The data set includes the original .ocl, .ecore, and .mtl files, as well as the generated AST files for the OCL/Ecore dataset. The AST files are stored in XMI format conforming to the OCL Pivot Meta Model. Furthermore, lists of used repositories, as well as a variety of metadata for the various files is provided.

This data set allows for a variety of empirical studies of the OCL, including usage studies and practical evaluations of proposed techniques. We have performed several case studies of various types to illustrate the applicability of this data set in practice. As such, we highly encourage the reader to download the dataset,Footnote 7 as we consider the primary value of this work to be the dataset itself, not the example experiments we have performed with it.

In particular, we have extended the previous version of our dataset (Noten et al. 2017a) with OCL expressions drawn from Acceleo-based model-to-text transformations. This adds a plethora of possible new studies, a hint of which we have presented in Section 5.2.

Throughout this work, we have already hinted at various pieces of future work with respect to the experiments performed. However, as stated, the primary value of this work is the dataset itself, and as such most of the future work will be in improving it.
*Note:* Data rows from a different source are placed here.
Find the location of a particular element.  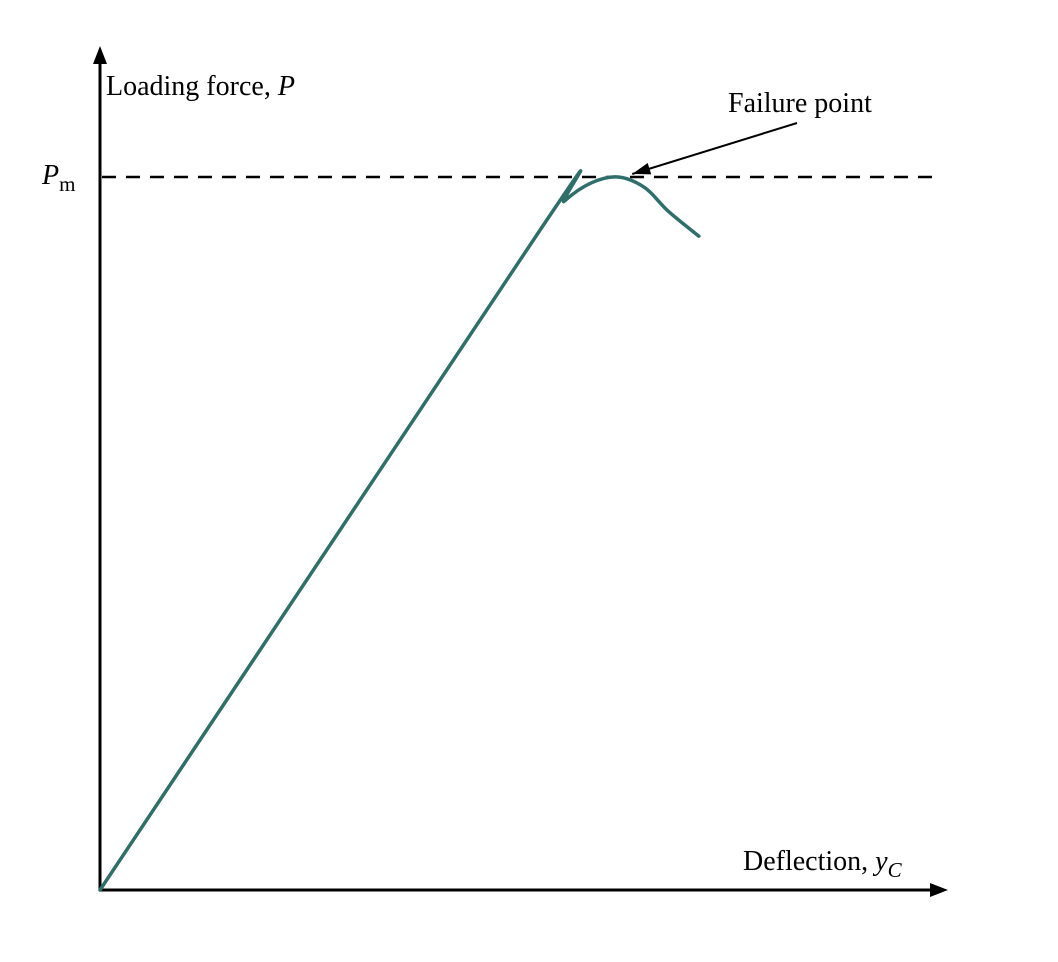

x-axis-arrowhead-icon is located at coordinates (939, 890).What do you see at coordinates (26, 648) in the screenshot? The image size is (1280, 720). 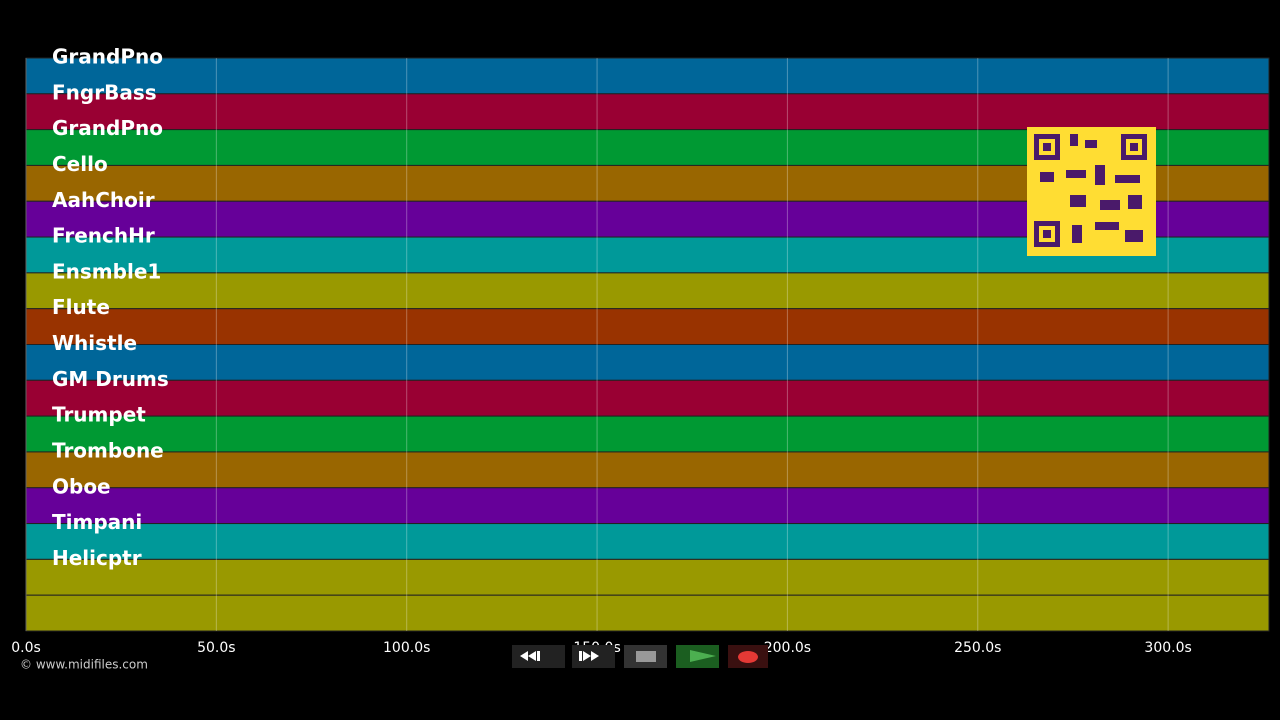 I see `x-tick-label: 0.0s` at bounding box center [26, 648].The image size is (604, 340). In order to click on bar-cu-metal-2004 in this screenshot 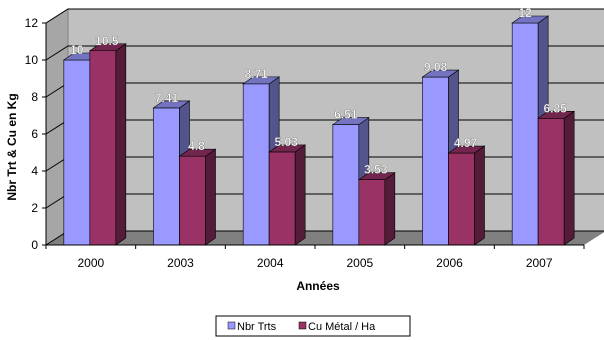, I will do `click(288, 195)`.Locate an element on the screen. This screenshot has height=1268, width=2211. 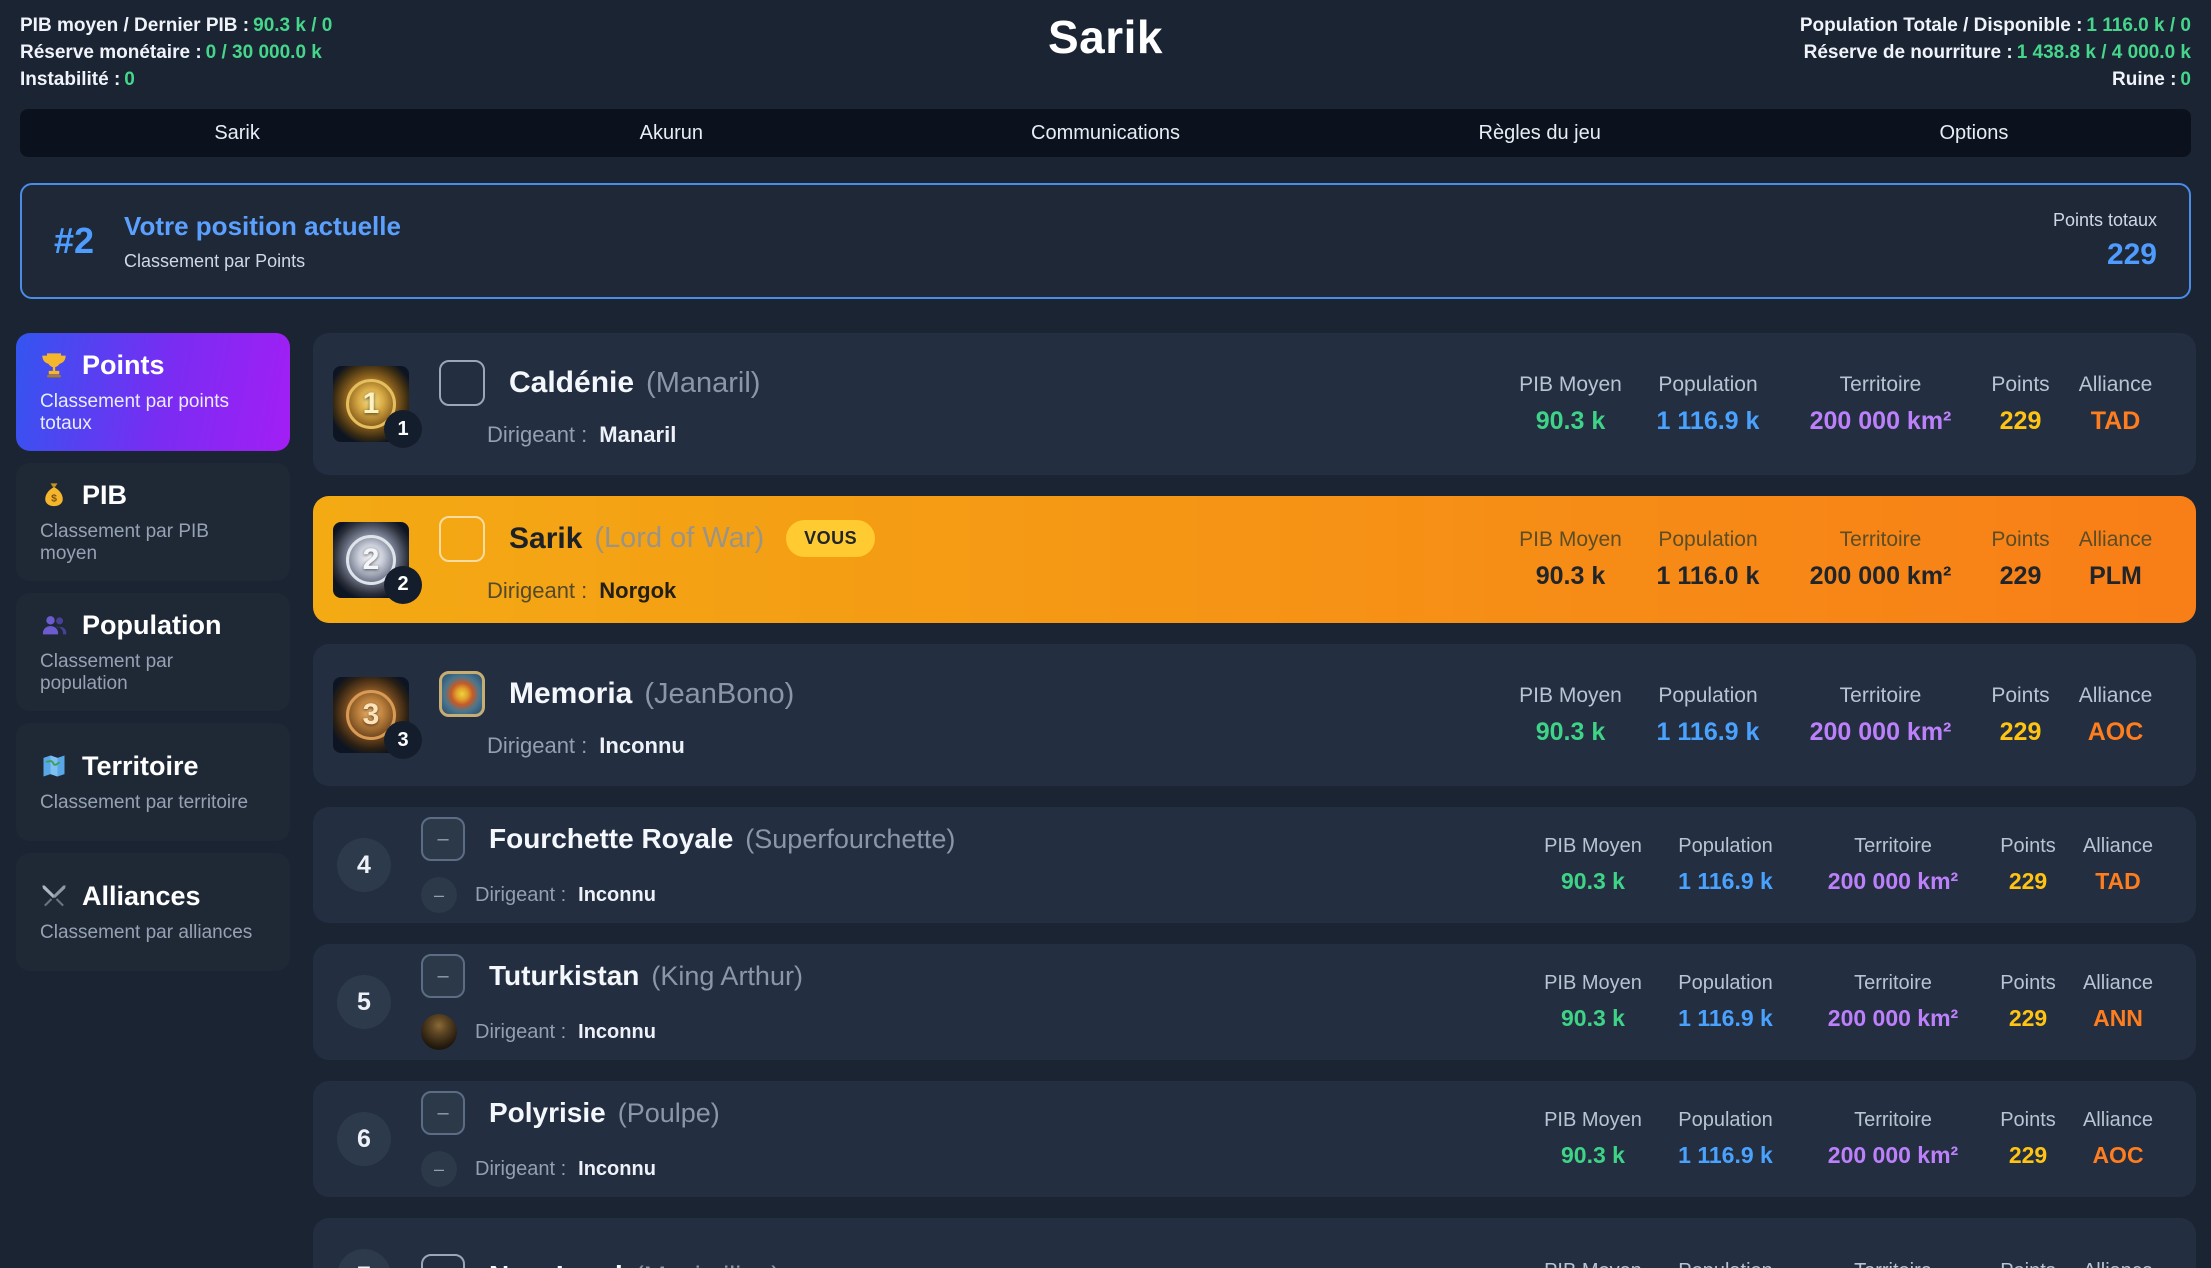
sidebar-item-pib: $ PIB Classement par PIB moyen is located at coordinates (153, 522).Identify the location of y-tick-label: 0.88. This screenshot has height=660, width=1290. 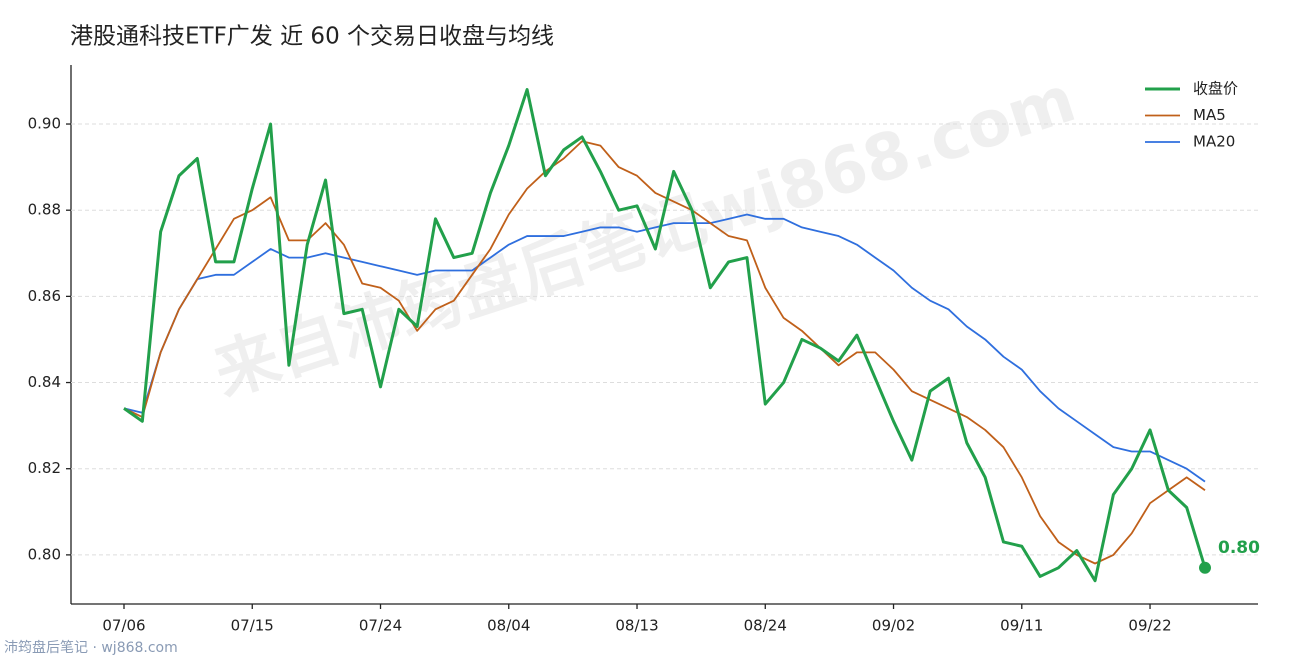
(44, 210). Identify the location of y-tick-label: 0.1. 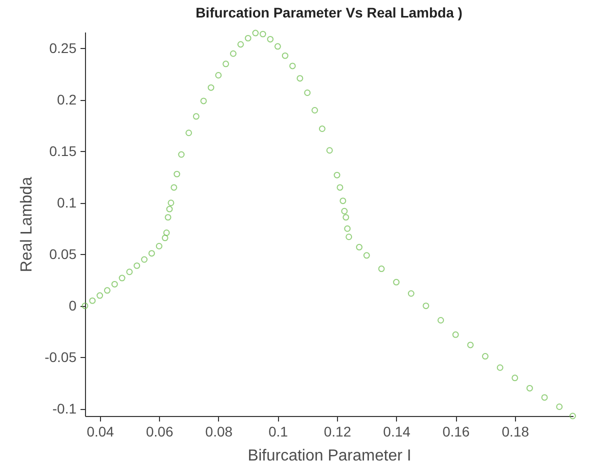
(67, 202). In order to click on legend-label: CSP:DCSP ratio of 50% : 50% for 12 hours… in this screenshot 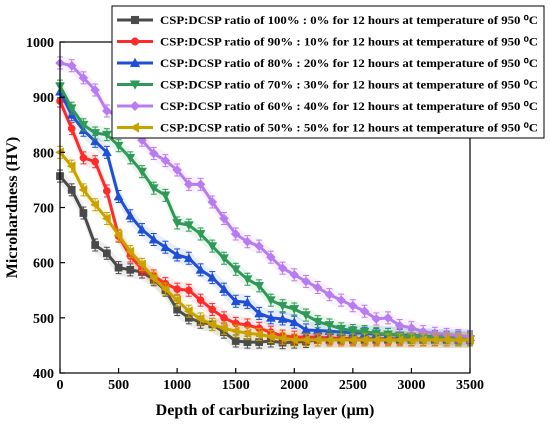, I will do `click(349, 128)`.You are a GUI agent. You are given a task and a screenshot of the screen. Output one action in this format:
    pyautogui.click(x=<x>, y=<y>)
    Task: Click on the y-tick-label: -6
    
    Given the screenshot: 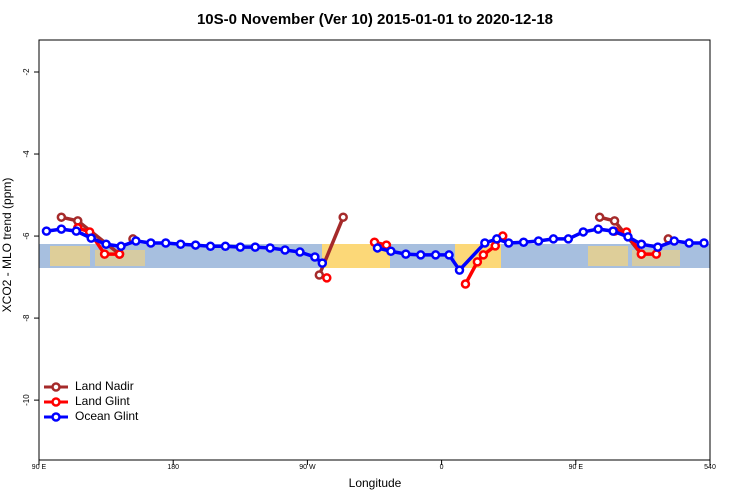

Firstly, extending the dataset with an even broader set of models is a main piece of future work. One could consider different sources such as Google Code, SourceForge, but also data from bug-trackers or mailing lists could be considered.

Furthermore, OCL is used in a broader scope than just Ecore or model-to-text. One could also include models that use OCL to implement operations, or model-to-model transformations that also use OCL. The list of repositories that were used for mining MTL- and Ecore-based data should serve as a valuable research for enabling such extensions.